• _BRIEF_: Which lines of the material hold the word "Viewport"? Copy each one.
(Beginning of SUPPLIED MATERIAL)
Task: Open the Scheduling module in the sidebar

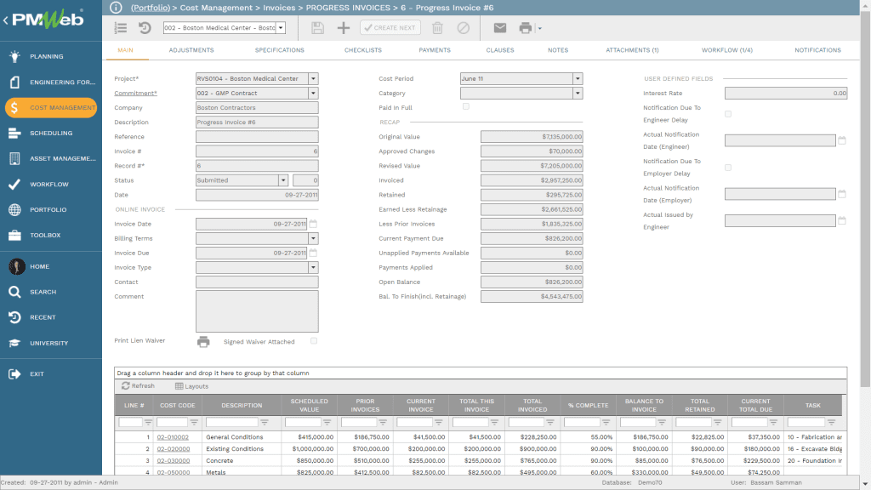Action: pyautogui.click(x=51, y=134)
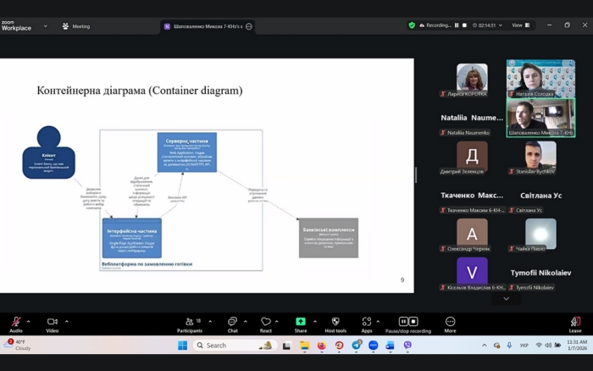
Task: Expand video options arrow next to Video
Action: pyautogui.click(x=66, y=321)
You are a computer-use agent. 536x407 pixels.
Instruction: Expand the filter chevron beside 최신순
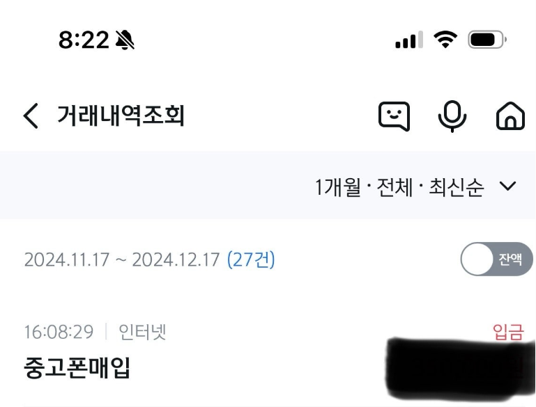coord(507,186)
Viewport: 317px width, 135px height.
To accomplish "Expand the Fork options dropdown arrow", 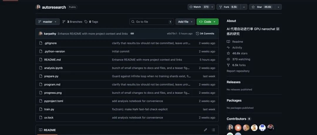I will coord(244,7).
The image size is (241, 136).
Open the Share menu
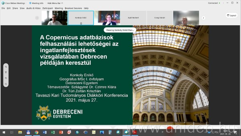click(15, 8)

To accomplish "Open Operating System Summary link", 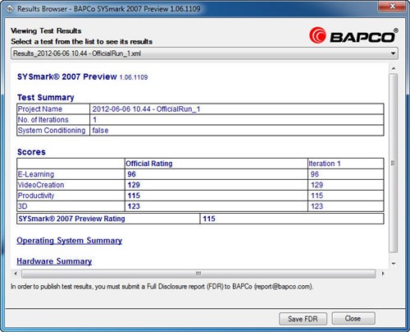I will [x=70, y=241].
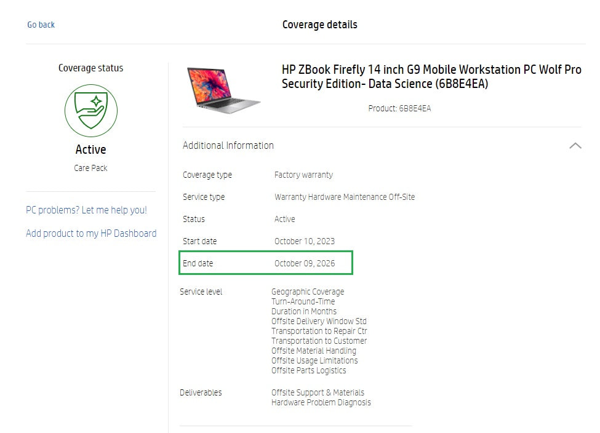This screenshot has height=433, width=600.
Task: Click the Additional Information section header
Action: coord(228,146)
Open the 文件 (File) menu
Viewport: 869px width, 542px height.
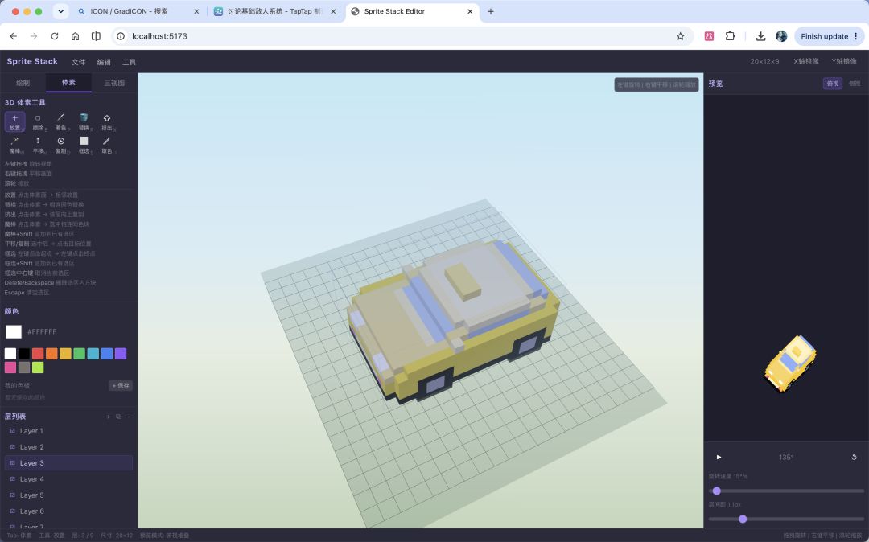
(End of SUPPLIED MATERIAL)
• _RESULT OF THIS TASK_:
Viewport: 317px width, 135px height.
Viewport: 869px width, 542px height.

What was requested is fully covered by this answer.